Sources of Validity Evidence

Reliability and validity ultimately are the twin pillars of psychometric quality of assessments; however, validity is the foundation providing evidence of assessment quality. Validity is “the most fundamental consideration in developing tests and evaluating tests” (AERA, APA, & NCME, Citation2014, p. 11). The foundations of sound assessment development, use, and interpretation rest on the integration of several sources of validity evidence. Although validity is conceptualized as a unitary concept, there are nevertheless some sources of validity evidence that provide a reasonable impetus for integration by consumers of assessment scores. It is the accumulated evidence across these sources of validity that supports the interpretation of the assessment scores for their intended purpose. These sources of validity include evidence based on (a) assessment content, (b) response processes, (c) internal structure, (d) relations to other variables, and (e) evidence of consequential validity.

Before diving into the specific sources of validity, it should be noted that although validity is the foundation of psychometric quality, it is infrequently reported among assessments that have been developed (Cizek, Bowen, & Church, Citation2010; Cizek, Rosenberg, & Koons, Citation2008; Hogan & Agnello, Citation2004). Within the flagship journal of counseling, Journal of Counseling & Development, over half (60%) of assessments used lacked validity information (Wester, Borders, Boul, & Horton, Citation2013), bringing into question the quality and appropriateness of the assessments and the interpretation of the scores. To use underdeveloped, and potentially invalid, assessments can bring about unintended and grave consequences. A better understanding of the five sources of validity is required to be able to both influence adequate instrument development and help reviewers and clinicians recognize sources of validity evidence to better integrate for an overall understanding of the validity of a test and its scores. Specific ways to test for these sources of validity are provided throughout this special issue.
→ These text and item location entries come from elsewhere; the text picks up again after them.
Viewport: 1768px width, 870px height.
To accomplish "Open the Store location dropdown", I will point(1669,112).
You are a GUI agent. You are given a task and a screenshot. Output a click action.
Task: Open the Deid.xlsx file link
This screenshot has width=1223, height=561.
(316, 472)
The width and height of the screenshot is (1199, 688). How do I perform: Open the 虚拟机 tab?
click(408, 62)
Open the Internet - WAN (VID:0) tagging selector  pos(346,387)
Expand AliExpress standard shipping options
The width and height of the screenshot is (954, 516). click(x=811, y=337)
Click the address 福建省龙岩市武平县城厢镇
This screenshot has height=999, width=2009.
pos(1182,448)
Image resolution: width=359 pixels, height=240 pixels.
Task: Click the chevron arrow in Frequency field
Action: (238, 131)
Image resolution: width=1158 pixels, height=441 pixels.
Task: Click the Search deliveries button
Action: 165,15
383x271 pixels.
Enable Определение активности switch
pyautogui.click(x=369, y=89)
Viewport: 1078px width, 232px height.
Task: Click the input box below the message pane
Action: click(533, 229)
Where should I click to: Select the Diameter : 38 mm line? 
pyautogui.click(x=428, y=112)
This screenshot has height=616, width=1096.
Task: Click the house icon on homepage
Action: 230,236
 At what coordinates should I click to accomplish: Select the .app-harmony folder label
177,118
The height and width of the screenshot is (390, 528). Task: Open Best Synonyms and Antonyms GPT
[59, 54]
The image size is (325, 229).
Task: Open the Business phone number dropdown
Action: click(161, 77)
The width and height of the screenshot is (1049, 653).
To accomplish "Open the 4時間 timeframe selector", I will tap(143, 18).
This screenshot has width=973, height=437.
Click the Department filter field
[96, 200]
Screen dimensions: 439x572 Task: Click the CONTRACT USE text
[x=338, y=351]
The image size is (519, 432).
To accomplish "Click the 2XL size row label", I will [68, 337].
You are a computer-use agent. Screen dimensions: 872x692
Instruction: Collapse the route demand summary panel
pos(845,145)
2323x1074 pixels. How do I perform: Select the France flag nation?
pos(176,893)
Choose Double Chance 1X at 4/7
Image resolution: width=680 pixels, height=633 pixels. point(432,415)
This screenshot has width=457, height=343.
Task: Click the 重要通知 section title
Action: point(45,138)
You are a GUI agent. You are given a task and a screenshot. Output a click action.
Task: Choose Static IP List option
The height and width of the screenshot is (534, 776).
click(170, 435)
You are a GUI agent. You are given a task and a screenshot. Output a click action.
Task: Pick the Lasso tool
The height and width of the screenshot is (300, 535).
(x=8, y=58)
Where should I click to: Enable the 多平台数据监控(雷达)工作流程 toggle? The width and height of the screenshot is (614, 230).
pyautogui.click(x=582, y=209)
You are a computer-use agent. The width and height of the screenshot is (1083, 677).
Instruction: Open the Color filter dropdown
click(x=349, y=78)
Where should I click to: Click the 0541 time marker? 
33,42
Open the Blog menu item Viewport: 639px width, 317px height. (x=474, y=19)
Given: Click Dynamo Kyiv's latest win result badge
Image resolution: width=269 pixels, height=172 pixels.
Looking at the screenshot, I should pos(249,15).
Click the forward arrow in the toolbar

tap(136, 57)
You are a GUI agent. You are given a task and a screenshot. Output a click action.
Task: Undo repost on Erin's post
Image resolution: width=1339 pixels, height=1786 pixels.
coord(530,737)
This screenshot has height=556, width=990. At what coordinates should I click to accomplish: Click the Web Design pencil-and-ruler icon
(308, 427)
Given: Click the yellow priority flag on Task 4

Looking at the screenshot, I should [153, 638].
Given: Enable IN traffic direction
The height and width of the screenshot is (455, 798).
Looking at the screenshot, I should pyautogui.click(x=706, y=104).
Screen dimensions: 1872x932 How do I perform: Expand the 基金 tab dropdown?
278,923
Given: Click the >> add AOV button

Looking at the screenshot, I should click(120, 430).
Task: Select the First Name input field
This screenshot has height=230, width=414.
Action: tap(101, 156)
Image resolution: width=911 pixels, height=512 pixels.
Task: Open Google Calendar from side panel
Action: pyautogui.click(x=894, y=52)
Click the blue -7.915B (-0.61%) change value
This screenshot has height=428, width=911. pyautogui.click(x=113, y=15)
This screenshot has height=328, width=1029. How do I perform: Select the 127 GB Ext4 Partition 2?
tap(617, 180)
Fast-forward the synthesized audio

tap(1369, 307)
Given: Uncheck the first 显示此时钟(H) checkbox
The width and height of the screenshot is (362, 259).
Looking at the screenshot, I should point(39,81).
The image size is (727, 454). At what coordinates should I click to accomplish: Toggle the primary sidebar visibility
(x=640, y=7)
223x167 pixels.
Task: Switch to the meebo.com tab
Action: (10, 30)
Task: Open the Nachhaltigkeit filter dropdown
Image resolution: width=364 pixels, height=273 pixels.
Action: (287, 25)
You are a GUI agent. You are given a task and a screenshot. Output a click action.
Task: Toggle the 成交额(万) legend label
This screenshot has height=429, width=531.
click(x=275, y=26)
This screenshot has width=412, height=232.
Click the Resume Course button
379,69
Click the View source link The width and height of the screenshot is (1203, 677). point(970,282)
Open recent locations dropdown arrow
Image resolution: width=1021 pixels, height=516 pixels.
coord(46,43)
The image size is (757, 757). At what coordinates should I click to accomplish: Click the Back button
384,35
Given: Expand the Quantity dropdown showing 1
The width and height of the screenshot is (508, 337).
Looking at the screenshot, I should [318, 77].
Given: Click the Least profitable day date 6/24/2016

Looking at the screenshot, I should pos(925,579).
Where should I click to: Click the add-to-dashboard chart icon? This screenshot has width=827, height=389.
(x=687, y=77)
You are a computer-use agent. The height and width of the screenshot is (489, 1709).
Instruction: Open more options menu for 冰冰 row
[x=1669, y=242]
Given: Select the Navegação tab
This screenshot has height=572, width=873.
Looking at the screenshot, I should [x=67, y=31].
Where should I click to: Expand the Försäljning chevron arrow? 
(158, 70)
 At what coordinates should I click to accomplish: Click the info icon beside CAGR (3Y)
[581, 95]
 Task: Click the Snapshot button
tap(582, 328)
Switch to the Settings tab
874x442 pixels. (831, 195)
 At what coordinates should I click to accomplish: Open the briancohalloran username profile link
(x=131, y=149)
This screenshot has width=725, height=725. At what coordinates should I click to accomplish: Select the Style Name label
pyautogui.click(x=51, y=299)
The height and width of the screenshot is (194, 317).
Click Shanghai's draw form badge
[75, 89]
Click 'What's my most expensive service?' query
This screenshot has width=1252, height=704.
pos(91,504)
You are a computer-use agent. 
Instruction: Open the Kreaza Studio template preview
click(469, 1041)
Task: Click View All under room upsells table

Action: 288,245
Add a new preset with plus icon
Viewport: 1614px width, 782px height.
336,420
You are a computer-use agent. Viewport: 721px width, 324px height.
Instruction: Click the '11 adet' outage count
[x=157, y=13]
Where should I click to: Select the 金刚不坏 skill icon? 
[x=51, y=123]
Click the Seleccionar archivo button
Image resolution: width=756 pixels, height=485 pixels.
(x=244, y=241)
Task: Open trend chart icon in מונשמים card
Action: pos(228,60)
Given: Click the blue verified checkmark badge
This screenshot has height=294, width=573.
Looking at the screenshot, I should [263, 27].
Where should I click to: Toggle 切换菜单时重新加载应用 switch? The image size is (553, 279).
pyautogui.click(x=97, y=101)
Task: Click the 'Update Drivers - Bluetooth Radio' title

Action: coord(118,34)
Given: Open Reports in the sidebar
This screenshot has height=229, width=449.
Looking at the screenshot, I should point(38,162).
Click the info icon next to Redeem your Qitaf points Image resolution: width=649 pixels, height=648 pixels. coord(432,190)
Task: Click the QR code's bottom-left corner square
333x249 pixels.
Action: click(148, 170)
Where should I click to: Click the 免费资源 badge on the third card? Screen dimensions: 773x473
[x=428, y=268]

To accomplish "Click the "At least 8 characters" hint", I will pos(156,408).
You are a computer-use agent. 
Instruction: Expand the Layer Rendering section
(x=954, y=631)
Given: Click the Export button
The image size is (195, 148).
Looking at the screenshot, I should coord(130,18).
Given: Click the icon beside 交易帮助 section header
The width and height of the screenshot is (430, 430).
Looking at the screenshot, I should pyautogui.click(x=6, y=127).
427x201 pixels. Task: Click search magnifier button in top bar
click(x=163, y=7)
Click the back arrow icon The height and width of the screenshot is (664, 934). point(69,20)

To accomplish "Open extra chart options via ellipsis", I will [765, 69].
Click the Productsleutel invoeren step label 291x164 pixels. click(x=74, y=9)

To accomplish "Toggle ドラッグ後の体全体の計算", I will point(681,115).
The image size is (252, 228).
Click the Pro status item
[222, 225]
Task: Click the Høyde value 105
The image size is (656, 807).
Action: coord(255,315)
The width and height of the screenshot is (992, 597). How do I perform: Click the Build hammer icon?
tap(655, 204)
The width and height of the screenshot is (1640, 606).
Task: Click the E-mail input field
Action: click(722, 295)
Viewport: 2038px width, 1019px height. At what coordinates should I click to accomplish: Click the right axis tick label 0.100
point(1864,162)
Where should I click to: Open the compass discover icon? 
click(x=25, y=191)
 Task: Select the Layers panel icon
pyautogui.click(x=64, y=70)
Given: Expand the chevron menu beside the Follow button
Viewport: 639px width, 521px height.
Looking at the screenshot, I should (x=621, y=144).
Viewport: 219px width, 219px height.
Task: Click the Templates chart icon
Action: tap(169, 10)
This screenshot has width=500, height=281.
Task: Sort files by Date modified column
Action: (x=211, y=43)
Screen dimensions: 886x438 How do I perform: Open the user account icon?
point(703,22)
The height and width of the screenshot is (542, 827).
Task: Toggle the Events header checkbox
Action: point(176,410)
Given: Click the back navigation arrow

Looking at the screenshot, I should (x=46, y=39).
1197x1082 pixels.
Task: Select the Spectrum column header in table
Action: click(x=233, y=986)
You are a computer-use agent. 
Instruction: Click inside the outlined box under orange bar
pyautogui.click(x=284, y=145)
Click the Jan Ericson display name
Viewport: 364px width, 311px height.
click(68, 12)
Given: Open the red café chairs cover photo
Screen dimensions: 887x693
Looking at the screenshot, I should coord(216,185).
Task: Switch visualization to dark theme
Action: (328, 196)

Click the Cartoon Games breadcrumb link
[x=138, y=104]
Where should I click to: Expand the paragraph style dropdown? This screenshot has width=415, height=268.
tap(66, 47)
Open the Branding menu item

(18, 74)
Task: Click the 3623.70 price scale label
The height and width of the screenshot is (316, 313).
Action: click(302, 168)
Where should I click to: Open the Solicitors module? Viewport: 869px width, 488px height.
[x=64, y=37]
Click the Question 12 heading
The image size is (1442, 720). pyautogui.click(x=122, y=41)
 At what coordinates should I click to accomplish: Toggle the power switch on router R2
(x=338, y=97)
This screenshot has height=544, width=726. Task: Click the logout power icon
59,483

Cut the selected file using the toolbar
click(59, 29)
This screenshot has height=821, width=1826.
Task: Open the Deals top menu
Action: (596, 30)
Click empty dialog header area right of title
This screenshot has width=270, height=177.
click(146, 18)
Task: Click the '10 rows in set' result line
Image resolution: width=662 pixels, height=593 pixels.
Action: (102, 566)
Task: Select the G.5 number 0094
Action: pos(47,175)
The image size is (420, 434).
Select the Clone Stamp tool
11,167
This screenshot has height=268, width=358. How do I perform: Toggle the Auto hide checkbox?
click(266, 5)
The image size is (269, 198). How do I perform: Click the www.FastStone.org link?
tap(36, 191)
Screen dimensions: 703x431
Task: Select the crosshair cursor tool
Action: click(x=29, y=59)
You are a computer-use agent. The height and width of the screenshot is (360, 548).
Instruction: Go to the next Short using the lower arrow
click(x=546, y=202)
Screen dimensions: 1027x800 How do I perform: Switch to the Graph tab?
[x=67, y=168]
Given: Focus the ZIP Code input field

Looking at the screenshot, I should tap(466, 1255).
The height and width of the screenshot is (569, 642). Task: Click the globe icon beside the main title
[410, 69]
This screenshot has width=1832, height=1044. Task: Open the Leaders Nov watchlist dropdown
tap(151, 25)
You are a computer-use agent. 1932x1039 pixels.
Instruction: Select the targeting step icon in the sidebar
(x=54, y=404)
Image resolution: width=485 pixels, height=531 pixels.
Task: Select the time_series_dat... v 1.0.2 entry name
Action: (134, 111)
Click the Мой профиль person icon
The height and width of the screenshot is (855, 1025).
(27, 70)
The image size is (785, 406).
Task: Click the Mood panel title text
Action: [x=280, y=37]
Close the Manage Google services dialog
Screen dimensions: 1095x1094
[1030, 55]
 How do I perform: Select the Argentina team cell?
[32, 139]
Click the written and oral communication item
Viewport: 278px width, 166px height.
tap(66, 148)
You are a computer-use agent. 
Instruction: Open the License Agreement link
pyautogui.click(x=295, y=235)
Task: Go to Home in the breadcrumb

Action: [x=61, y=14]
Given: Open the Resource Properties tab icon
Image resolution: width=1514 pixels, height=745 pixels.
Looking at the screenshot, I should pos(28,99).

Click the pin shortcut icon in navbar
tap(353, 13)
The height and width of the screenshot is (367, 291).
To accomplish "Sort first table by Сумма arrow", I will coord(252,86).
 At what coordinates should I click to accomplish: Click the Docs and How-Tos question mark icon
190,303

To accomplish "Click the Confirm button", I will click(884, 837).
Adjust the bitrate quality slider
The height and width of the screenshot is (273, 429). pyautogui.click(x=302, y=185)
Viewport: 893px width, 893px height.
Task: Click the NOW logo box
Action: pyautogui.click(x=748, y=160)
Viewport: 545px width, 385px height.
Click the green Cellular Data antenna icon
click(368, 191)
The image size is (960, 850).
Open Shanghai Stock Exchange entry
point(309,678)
Evidence Based on Assessment Content

Although evidence based on content might seem like one of the simplest forms of validity to address, it might not be so easy. Evidence of content validity has evolved over time and has more recently been debated as a form of validity evidence. If validity refers to the interpretation of scores, the belief is that the content itself does not equate an assessment score; yet, without content validity, other sources of validity might suffer. In its simplest form, content validity refers to the degree to which the content of an assessment is consistent with and represents the intended construct. This includes a clear operational definition of the domain measured by the assessment, individual assessment items that are relevant to the domain, and all aspects of the domain intended to be assessed are accurately and adequately measured (Sireci & Faulkner-Bond, Citation2014). To be lacking in content validity would mean that an assessment does not measure what it claims to measure. This could equate to construct underrepresentation, irrelevance to a particular subgroup of individuals, or missing the mark on the construct altogether. The implications of lacking content validity are perilous, as it could mean inadequate treatment, misdiagnoses, or providing certifications and licensure to individuals who are not adequately prepared.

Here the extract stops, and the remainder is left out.